If you have ever been a webmaster, you would know there’s more to a website that just purchasing the domain and setting up the hosting. We are talking about the various files and lines of codes that webmasters are required to copy-paste across the web between their own website as well as search engines, analytics, etc. One of the files is called ‘robot.txt’ or as it is called, Robots Exclusion Protocol (REP) allows webmasters to exclude crawlers and other automatic clients from accessing your site for crawling purposes.
REP has been around for 25 years and although it is recognized and used by almost half a billion websites, it is yet to become a universal standard where Google is taking a stride to make it an internet standard after 25 years of being in existence but the search engine giant is open for interpretation.
According to the extract published by 9to5Google, as said REP is recognized and used across developers and webmasters, however, it doesn’t address modern use cases.

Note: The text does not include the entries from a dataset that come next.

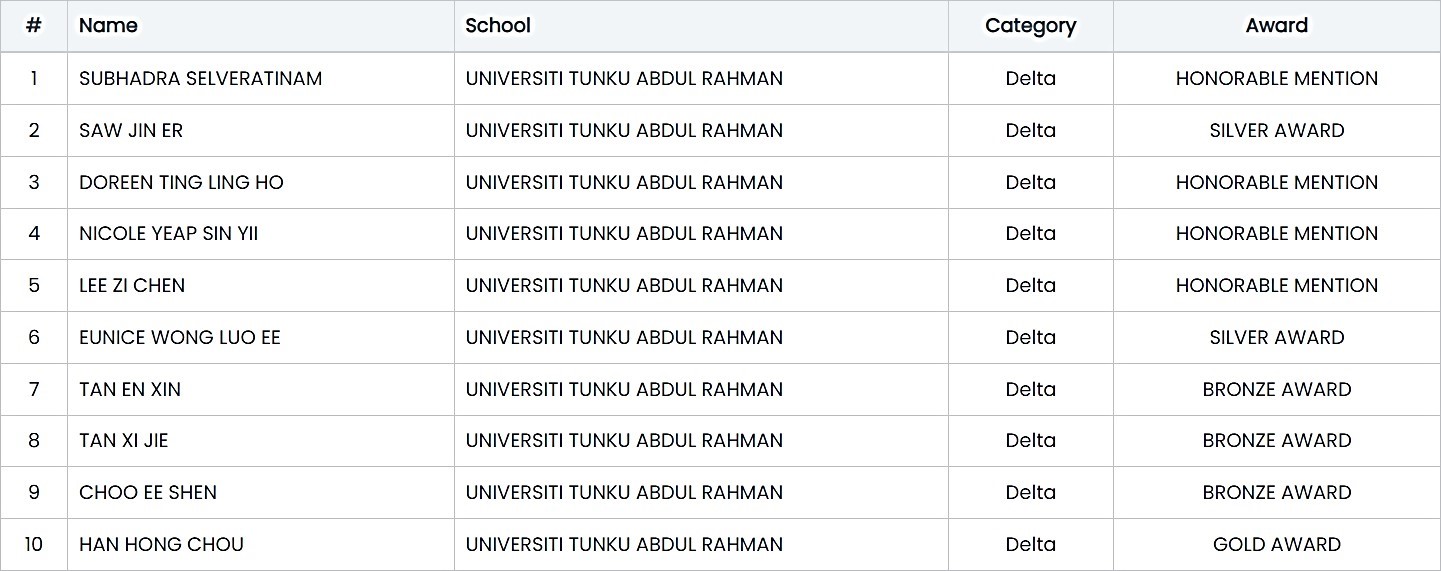Click NICOLE YEAP SIN YII entry
1441x571 pixels.
168,233
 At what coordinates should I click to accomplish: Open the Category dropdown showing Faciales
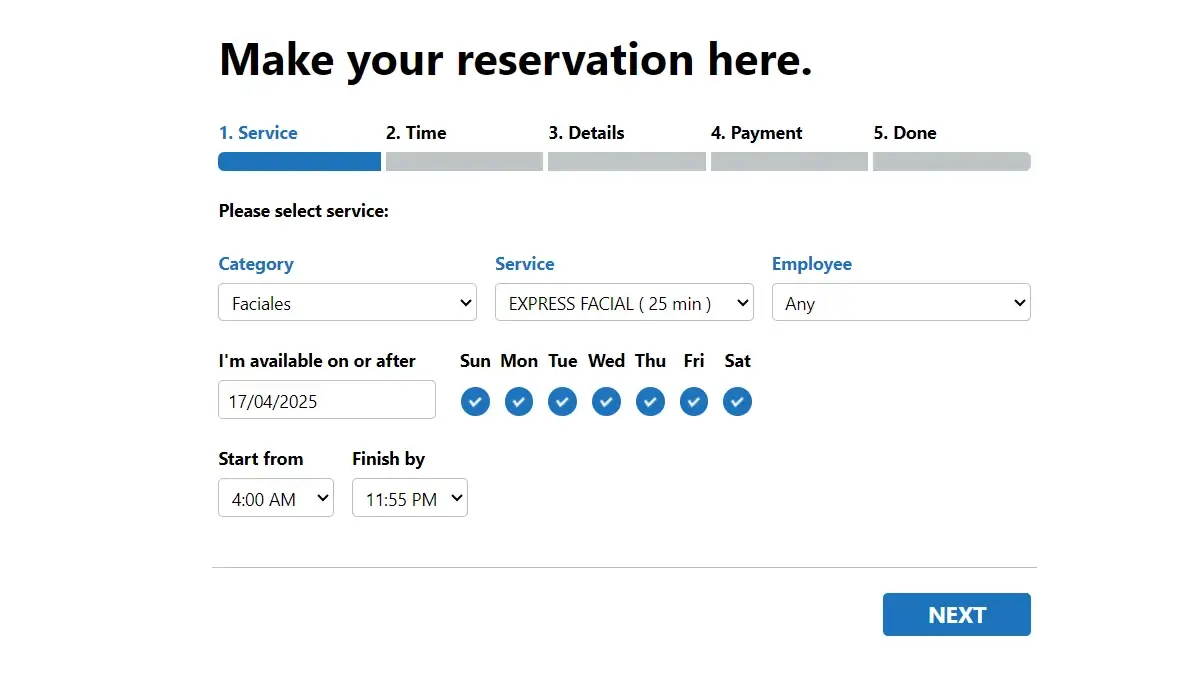[x=347, y=303]
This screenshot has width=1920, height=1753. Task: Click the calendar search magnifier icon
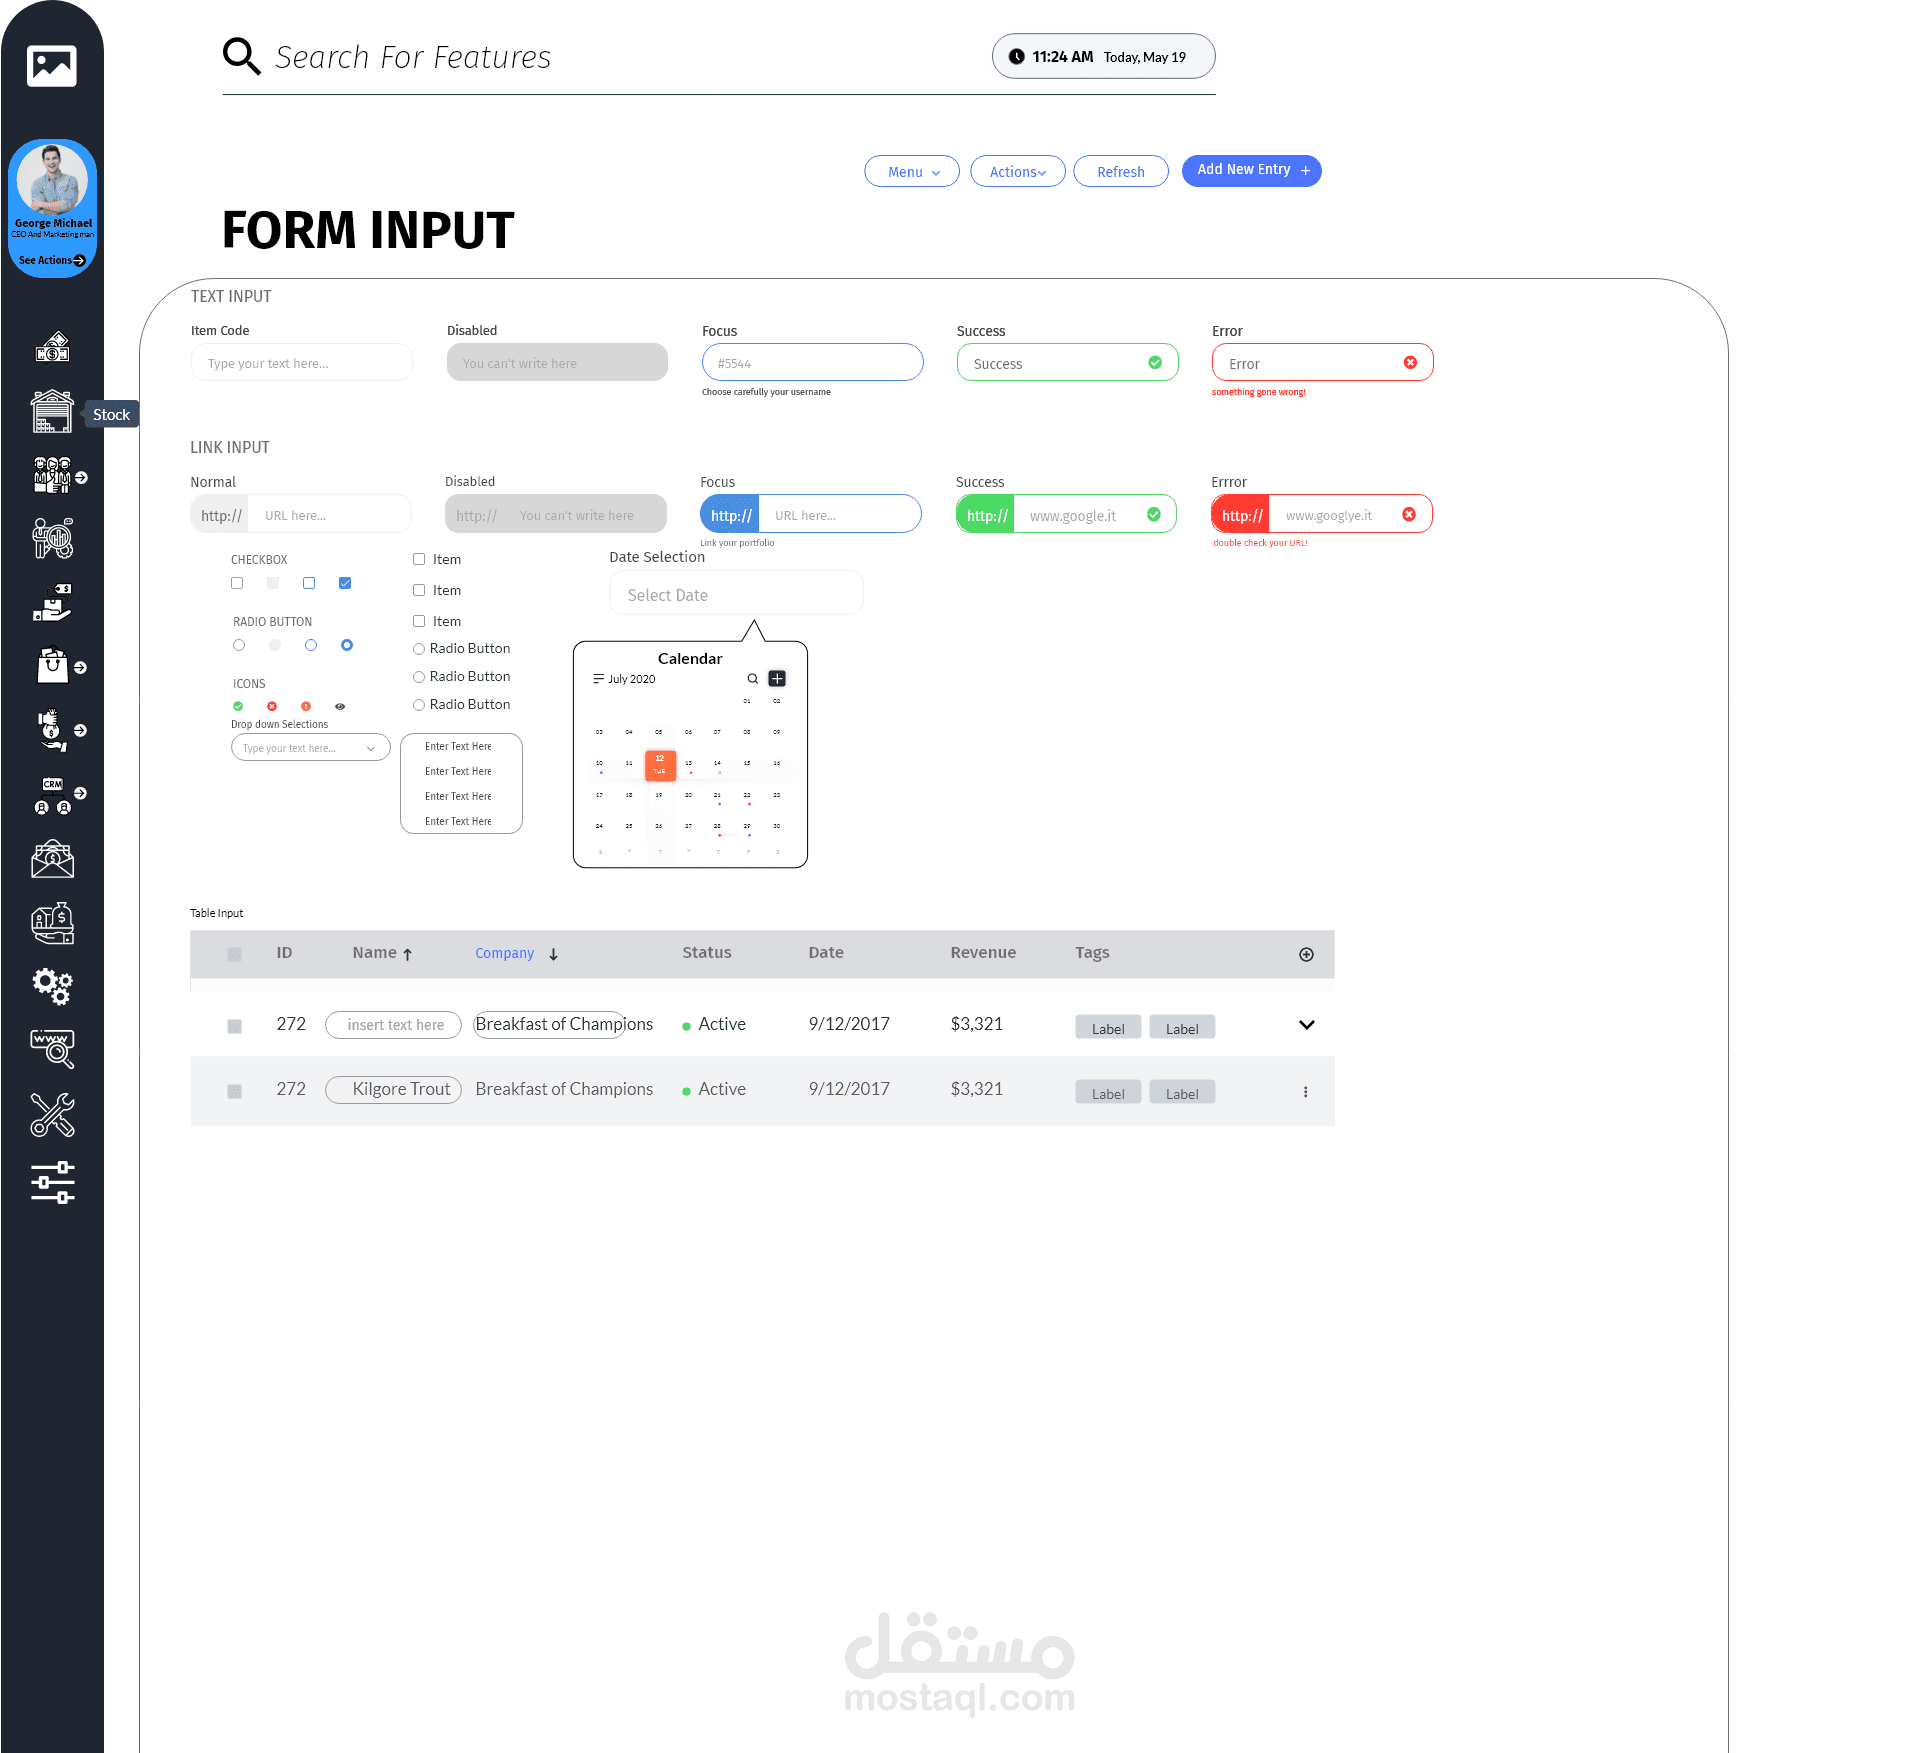(752, 679)
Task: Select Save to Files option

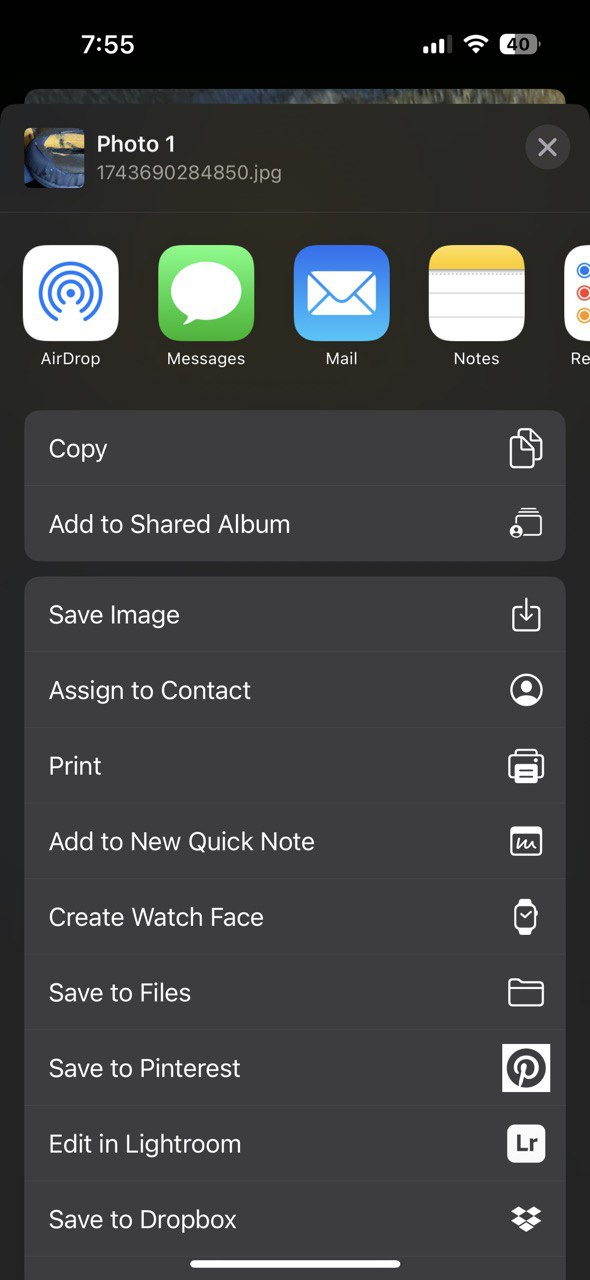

One of such exclusions is when a webmaster is using the text editor on its website with BOM characters in their robots.txt file. On the other hand, developers have to address uncertainty with the file as well as it could get as large as hundreds of megabytes.
REP was introduced in 1994 and Google has joined forces with the original author of the protocol and has suggested few changes into the protocol that could be exercised in order to make REP an internet standard. Google will import the use cases of the real world experience in order to revamp the robots.txt.
According to the draft, the protocol will specify webmasters on how much information will be made available to the Googlebot and other extensions in order to influence the Google Search. Search Engine Journal points how REP will be used to any URL based transfer protocol which is not just limited to HTTP but CoAP and FTP can use it too.
Furthermore, developers must parse the first 500 kibibytes of the robots.txt if not the entire file. Furthermore, webmasters will get flexibility in order to update their robots.txt file since the maximum caching time as proposed by Google is 24 hours. Finally, if there’s any server failure causing robots.txt to become inaccessible, disallowed pages are not crawled for a long period of time as proposed by the new standard for REP which is awaiting feedback from the developers as Google has highlighted its openness towards the proposed protocol before it could be concretized.